Testing on the 174-hectare lake, usually popular with anglers and campers, had revealed high levels of toxic cyanobacteria, and signs warning people to avoid contact with the water had been put up.
Hawke's Bay Regional Council scientist Adam Uytendaal said the lake had historically suffered from algal blooms, partly because of sediment and nutrient runoff from surrounding hills, but there had not been one for several years.
"It's really quite a substantial bloom, with a significant amount of surface scum," Mr Uytendaal said.
"The challenge for us is to tease out exactly what has caused this. Climatic conditions and turbidity are likely to have played a part, including some recent rainfall events and possibly the rapid increase in the lake level," he said.

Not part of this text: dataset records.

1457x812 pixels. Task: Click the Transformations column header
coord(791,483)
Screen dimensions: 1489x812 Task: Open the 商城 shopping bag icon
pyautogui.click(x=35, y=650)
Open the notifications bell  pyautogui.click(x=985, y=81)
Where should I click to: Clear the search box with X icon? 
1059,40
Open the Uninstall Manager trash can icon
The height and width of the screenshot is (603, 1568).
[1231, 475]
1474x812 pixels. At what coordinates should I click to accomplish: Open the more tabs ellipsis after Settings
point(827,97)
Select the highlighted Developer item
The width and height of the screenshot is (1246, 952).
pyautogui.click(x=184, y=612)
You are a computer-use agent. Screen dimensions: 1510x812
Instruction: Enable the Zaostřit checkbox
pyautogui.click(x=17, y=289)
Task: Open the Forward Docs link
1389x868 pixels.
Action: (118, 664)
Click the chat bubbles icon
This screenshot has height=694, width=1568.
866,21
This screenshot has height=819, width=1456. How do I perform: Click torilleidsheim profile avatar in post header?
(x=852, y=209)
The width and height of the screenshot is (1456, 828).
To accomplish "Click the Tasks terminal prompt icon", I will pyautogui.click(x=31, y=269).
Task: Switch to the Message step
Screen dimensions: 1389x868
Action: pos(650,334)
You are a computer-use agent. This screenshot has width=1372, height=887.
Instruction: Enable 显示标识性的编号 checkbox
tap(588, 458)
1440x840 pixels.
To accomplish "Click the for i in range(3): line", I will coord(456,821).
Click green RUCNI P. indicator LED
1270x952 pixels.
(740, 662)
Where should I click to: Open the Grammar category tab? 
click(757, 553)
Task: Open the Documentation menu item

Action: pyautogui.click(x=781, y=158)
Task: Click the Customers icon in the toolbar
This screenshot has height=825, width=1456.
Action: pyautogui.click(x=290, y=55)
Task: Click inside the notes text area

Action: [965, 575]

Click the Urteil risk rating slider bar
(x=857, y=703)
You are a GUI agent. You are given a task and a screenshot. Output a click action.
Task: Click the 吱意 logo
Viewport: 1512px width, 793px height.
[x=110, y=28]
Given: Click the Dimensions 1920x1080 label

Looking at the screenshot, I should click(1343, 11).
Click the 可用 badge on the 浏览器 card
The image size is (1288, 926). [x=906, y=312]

There were no "quick fix environmentally friendly solutions to deal with algal blooms like this", but he hoped that nutrients in the surface waters would reduce and the bloom dissipate during this month. People consuming fish or shellfish from the lake should avoid eating the gut and organs because these accumulated toxins.
During several days in mid-August a red algal bloom appeared along the coast between Cape Kidnappers and Wairoa.
It was identified as a non-toxic algal bloom named akashiwo sanguinea. Akashiwo is Japanese for red tide, and was thought to have been linked to nutrient runoff after heavy rain.